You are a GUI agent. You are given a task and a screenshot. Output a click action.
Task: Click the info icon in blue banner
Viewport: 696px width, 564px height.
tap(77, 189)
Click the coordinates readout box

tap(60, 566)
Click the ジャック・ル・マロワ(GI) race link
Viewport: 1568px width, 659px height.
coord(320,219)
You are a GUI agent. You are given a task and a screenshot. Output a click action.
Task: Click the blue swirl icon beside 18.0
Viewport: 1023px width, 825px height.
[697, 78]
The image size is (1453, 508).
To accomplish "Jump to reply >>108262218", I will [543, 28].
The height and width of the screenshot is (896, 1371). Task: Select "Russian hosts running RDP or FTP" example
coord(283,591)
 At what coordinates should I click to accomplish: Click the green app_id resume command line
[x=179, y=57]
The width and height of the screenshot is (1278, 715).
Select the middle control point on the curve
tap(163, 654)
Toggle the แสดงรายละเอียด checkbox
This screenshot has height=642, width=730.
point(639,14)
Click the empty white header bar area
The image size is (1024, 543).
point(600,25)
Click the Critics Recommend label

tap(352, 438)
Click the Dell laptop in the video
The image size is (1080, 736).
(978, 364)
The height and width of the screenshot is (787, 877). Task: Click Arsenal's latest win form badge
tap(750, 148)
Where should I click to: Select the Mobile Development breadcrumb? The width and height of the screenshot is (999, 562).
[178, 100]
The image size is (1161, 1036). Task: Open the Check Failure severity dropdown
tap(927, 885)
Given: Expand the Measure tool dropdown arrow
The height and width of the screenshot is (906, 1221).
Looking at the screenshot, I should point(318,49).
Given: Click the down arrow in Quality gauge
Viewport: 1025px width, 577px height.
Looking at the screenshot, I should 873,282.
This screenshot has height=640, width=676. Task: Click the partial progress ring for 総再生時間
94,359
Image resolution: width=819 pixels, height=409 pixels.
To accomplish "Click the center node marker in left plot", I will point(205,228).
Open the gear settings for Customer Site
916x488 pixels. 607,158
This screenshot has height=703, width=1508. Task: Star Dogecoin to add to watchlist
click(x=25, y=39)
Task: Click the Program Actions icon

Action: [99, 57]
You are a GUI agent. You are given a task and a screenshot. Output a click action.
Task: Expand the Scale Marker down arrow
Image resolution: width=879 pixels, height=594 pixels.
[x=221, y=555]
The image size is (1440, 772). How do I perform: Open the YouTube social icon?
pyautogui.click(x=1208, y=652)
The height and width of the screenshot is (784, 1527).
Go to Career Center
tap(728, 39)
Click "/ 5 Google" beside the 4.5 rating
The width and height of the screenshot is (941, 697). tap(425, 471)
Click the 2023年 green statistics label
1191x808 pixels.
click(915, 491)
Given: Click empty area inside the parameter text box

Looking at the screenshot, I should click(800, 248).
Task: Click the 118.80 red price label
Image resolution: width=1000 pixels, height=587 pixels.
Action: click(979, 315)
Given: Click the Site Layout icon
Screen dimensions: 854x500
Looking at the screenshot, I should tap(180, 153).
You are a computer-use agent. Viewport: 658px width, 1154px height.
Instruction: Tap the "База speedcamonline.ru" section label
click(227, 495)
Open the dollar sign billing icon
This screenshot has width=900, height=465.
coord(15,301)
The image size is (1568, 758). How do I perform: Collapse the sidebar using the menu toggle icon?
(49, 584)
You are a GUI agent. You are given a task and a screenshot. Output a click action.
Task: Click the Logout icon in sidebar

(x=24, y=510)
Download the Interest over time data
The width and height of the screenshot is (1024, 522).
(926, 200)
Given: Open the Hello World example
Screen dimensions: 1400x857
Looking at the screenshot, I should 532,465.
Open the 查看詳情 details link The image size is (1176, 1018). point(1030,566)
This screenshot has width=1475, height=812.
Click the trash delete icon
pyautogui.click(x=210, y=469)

Assigned task —
Each line of the listing above should be output exactly.

Exercise response —
You are a GUI agent. You are given a task and a screenshot. Output a click action.
Task: Click the info icon in blue banner
Viewport: 696px width, 564px height.
tap(77, 189)
Click the coordinates readout box

tap(60, 566)
Click the ジャック・ル・マロワ(GI) race link
Viewport: 1568px width, 659px height.
coord(320,219)
You are a GUI agent. You are given a task and a screenshot. Output a click action.
Task: Click the blue swirl icon beside 18.0
Viewport: 1023px width, 825px height.
[697, 78]
The image size is (1453, 508).
To accomplish "Jump to reply >>108262218", I will [543, 28].
The height and width of the screenshot is (896, 1371). Task: Select "Russian hosts running RDP or FTP" example
coord(283,591)
 At what coordinates should I click to accomplish: Click the green app_id resume command line
[x=179, y=57]
The width and height of the screenshot is (1278, 715).
Select the middle control point on the curve
tap(163, 654)
Toggle the แสดงรายละเอียด checkbox
This screenshot has height=642, width=730.
point(639,14)
Click the empty white header bar area
The image size is (1024, 543).
point(600,25)
Click the Critics Recommend label

tap(352, 438)
Click the Dell laptop in the video
The image size is (1080, 736).
(978, 364)
The height and width of the screenshot is (787, 877). Task: Click Arsenal's latest win form badge
tap(750, 148)
Where should I click to: Select the Mobile Development breadcrumb? The width and height of the screenshot is (999, 562).
[178, 100]
The image size is (1161, 1036). Task: Open the Check Failure severity dropdown
tap(927, 885)
Given: Expand the Measure tool dropdown arrow
The height and width of the screenshot is (906, 1221).
Looking at the screenshot, I should point(318,49).
Given: Click the down arrow in Quality gauge
Viewport: 1025px width, 577px height.
Looking at the screenshot, I should 873,282.
This screenshot has height=640, width=676. Task: Click the partial progress ring for 総再生時間
94,359
Image resolution: width=819 pixels, height=409 pixels.
To accomplish "Click the center node marker in left plot", I will point(205,228).
Open the gear settings for Customer Site
916x488 pixels. 607,158
This screenshot has height=703, width=1508. Task: Star Dogecoin to add to watchlist
click(x=25, y=39)
Task: Click the Program Actions icon

Action: [99, 57]
You are a GUI agent. You are given a task and a screenshot. Output a click action.
Task: Expand the Scale Marker down arrow
Image resolution: width=879 pixels, height=594 pixels.
[x=221, y=555]
The image size is (1440, 772). How do I perform: Open the YouTube social icon?
pyautogui.click(x=1208, y=652)
The height and width of the screenshot is (784, 1527).
Go to Career Center
tap(728, 39)
Click "/ 5 Google" beside the 4.5 rating
The width and height of the screenshot is (941, 697). tap(425, 471)
Click the 2023年 green statistics label
1191x808 pixels.
click(915, 491)
Given: Click empty area inside the parameter text box

Looking at the screenshot, I should click(800, 248).
Task: Click the 118.80 red price label
Image resolution: width=1000 pixels, height=587 pixels.
Action: click(979, 315)
Given: Click the Site Layout icon
Screen dimensions: 854x500
Looking at the screenshot, I should tap(180, 153).
You are a computer-use agent. Viewport: 658px width, 1154px height.
Instruction: Tap the "База speedcamonline.ru" section label
click(227, 495)
Open the dollar sign billing icon
This screenshot has width=900, height=465.
coord(15,301)
The image size is (1568, 758). How do I perform: Collapse the sidebar using the menu toggle icon?
(49, 584)
You are a GUI agent. You are given a task and a screenshot. Output a click action.
Task: Click the Logout icon in sidebar

(x=24, y=510)
Download the Interest over time data
The width and height of the screenshot is (1024, 522).
(926, 200)
Given: Open the Hello World example
Screen dimensions: 1400x857
Looking at the screenshot, I should 532,465.
Open the 查看詳情 details link The image size is (1176, 1018). point(1030,566)
This screenshot has width=1475, height=812.
Click the trash delete icon
pyautogui.click(x=210, y=469)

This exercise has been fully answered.